The B-Side opens with three memoir-like stories sur­rounding Garbiel’s blind grandfather. “Jumping Off”, in which the boy guides the old man door to door selling knickknacks, serves as a good transition story, as it involves travel within the small sphere of a neighborhood. Music, strangely absent in a collection modeled after a record, begins to emerge later on the B-Side. “The Boots of Alfred Bettingdorf”, a coming-of-age story about a high-school outcast who dresses like the early Rolling Stones, is equal parts longing and swagger:


“Look at this.” He pulled out a magazine photo of the Stones: a full-length shot. “Look at those shoes,” he said. “You ever see anybody around here wear shoes like that?”

Richards wore boots. Scruffy, black, point-toed boots that disappeared up under his pants. Jagger had on what looked to be white hush puppies. Both were a far cry from the round-toed spit-shined wing tips that dominated our hallways.

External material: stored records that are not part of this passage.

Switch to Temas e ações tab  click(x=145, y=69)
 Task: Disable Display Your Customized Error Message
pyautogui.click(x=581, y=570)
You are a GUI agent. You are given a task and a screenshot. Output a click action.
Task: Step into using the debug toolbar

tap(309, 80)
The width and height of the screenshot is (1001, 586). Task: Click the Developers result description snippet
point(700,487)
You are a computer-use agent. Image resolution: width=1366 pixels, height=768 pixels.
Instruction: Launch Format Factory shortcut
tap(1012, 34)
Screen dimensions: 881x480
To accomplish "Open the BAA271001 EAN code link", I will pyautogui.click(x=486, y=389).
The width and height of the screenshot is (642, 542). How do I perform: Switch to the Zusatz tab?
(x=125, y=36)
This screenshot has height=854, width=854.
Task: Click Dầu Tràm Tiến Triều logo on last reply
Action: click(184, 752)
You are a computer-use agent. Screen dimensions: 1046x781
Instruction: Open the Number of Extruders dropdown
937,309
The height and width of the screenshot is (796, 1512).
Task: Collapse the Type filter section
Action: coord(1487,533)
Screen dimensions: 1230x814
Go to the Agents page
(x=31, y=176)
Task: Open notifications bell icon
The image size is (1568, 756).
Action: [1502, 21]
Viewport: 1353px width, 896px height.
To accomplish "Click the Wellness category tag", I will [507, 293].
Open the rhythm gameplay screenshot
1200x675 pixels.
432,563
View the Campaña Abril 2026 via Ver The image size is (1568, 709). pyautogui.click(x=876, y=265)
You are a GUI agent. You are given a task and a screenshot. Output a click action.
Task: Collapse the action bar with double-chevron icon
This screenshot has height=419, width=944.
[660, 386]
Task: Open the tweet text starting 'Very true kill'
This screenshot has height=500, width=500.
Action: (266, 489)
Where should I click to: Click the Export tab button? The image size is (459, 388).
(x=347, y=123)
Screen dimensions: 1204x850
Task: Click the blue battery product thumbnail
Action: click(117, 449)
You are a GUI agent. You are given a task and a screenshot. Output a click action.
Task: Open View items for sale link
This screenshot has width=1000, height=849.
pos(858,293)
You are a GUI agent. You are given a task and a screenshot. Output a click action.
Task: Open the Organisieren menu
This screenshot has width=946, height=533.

“A Rocker’s Guide to the History of the Future”, a conver­sation held from a perspective of a future police state where radio is censored and rock banned, is more essay than story, while “The Devil Don’t Sleep ‘Til Sunrise” is a musical urban legend that Gabriel doesn’t quite pull off with authenticity. B-Sides are known for their novelties, and the final number, “By the Terebinths of Mamre”, a historical piece set in Old Testa­ment times, certainly qualifies.

As for the bonus track—“DarkTime” is a sprawling, multi-faceted novella that gathers together themes of tramp­ing, drug tripping, pagan magic and rock ‘n’ roll and distills them into a road tale set in the disheveled England of the 1970s. Layered with flashback and reminiscence, the most vivid scenes to me were at Glastonbury Tor, thought to be the Avalon of Arthurian legend. In a way “DarkTime” is not only a marriage of the two sides of Wrestling with Angels, but a call-out to Gabriel’s earlier books, the Welsh pub story collection Tales from the Tinker’s Dam and the spiritual thriller Twice a False Mes­siah.

All of which is why I highly recommend stopping by your favorite record store (uh, sorry, I mean book store) to grab a copy of Wrestling with Angels. Daniel Gabriel is a boundless and splendidly versatile writer, and I hope he will be laying down new tracks soon.